An important aspect in the study and understanding of the physical phenomena involved in water movement in the soil-plant system is the need to carry out the hydrodynamic characterization (HC) of non-saturated field soils. Studies of this type have been widely developed in soils of temperate climates, but they are infrequent in the tropics, hence there is a need for further research in tropical Vertisols under field conditions. Hydrodynamic characterization consists of finding the functional relationship between soil hydraulic conductivity (K), matric head (h) and soil moisture content (θ), widely known as K(θ) and h(θ) relationships, being the main objective of this study. The instantaneous profile method (IPM) was applied, in which splines were used for the HC of a bare, tropical agricultural field soil classified as a Vertisol. Field measurements of h and θ were made at five different soil depths (0.15, 0.30, 0.45, 0.60 and 0.90 m) and values of K at the same depths were estimated with the IPM, which allowed for the estimation of pairs of values of the K(θ) relationships in the soil profile. Unlike in other studies with the same objective, the use of splines was proposed to represent the spatial variation of the H(z) and θ(z) functions in the IPM. Subsequently, the van Genuchten equation was adjusted to the specific values determined for the h(θ) relations (r 2 value ranged from 0.65 to 0.87), and the Ks values and the point data of K and θ were used to estimate the accuracy of the equation proposed by Mualem–van Genuchten (M-vG): in this case negative values for the exponent l of the M-vG function were determined for the five soil depths under study, ranging from –7.04 (0.45 m deep), to -13.26 (0.90 m deep).
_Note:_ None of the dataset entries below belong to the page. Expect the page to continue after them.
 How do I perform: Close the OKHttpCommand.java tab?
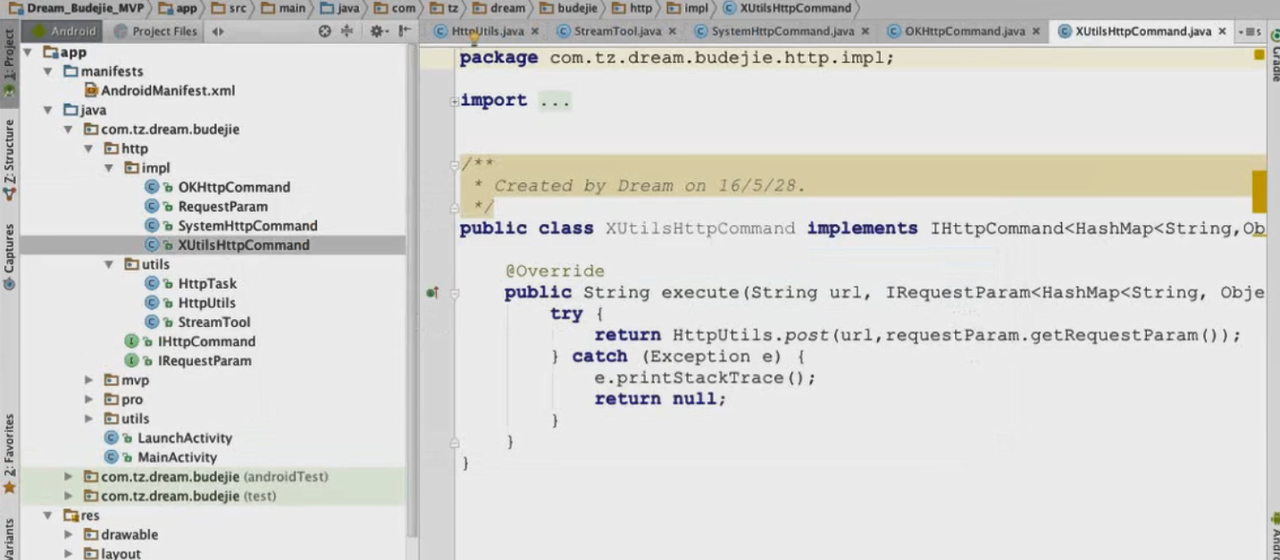pos(1036,32)
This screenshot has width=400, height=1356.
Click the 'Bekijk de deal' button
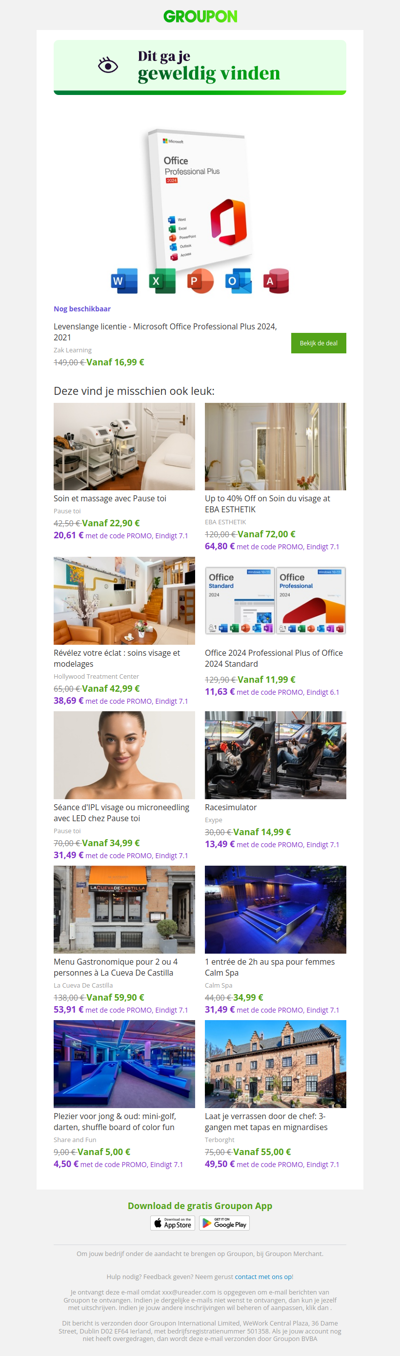click(318, 343)
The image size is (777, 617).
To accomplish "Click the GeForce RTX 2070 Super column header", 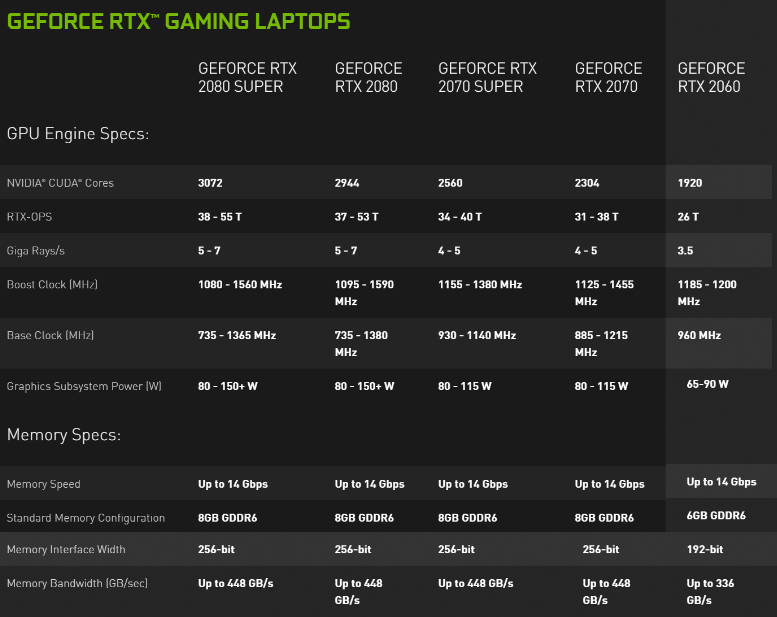I will click(x=487, y=77).
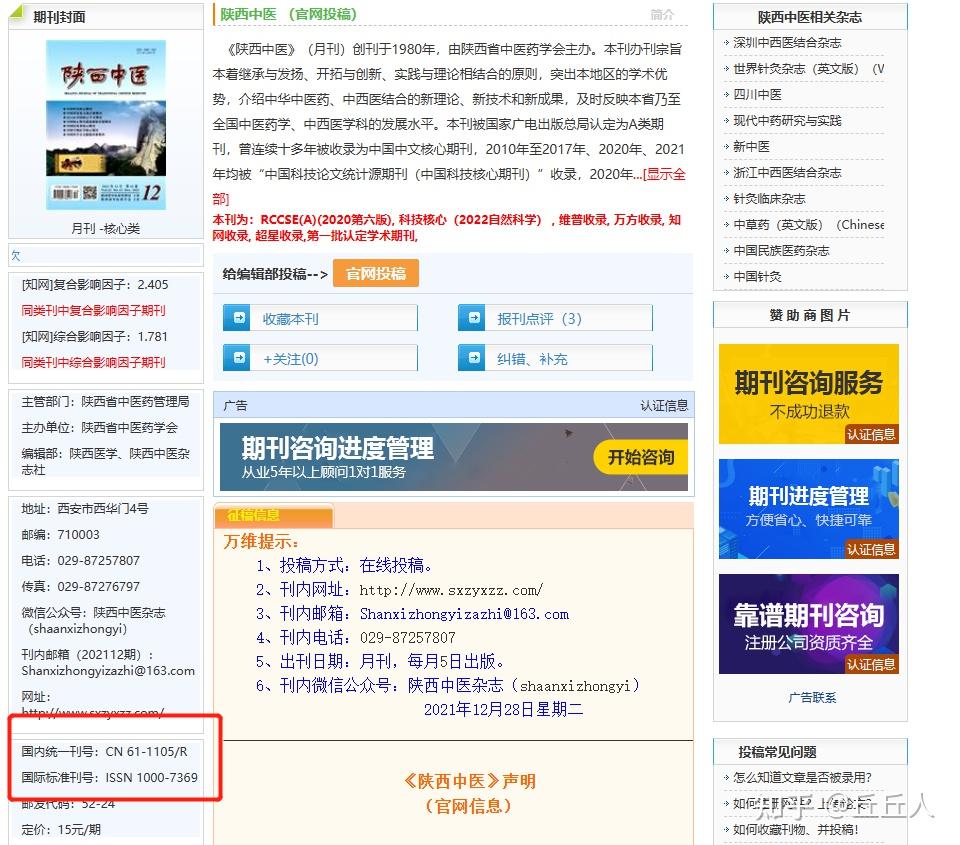
Task: Open the 深圳中西医结合杂志 link
Action: (x=790, y=42)
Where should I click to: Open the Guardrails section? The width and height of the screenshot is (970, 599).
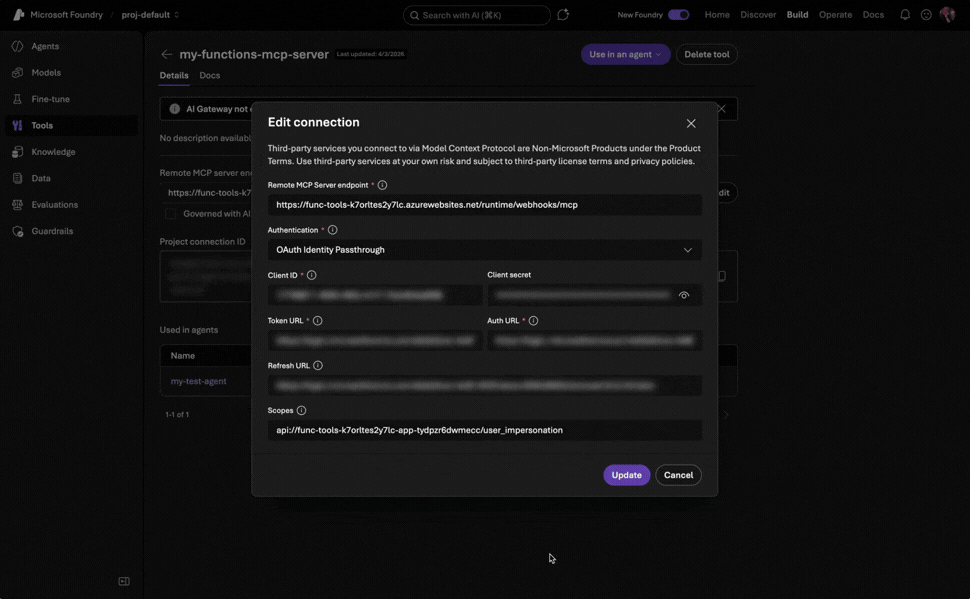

In addition, pedotransfer functions for tropical soils proposed in the literature, based on different soil physical properties, were used to estimate the h(θ) and K(θ) relationships and the saturated hydraulic conductivity (Ks). Best square root of the mean squared error (SRMSEθ) observed was 0.02853 cm 3 cm -3 at 0.15 m depth and 0.02262 cm 3 cm -3 at 0.9 m depth for h(θ) relations, and in all cases, the SRMSEk values are less than 0.0018 m day -1 for K(θ) relationships. The results reveal the utility of splines in the IPM for characterizing the soil profile K(θ) relationships in field studies, as well as the need for more research to the generation of pedotransfer functions in tropical Vertisols.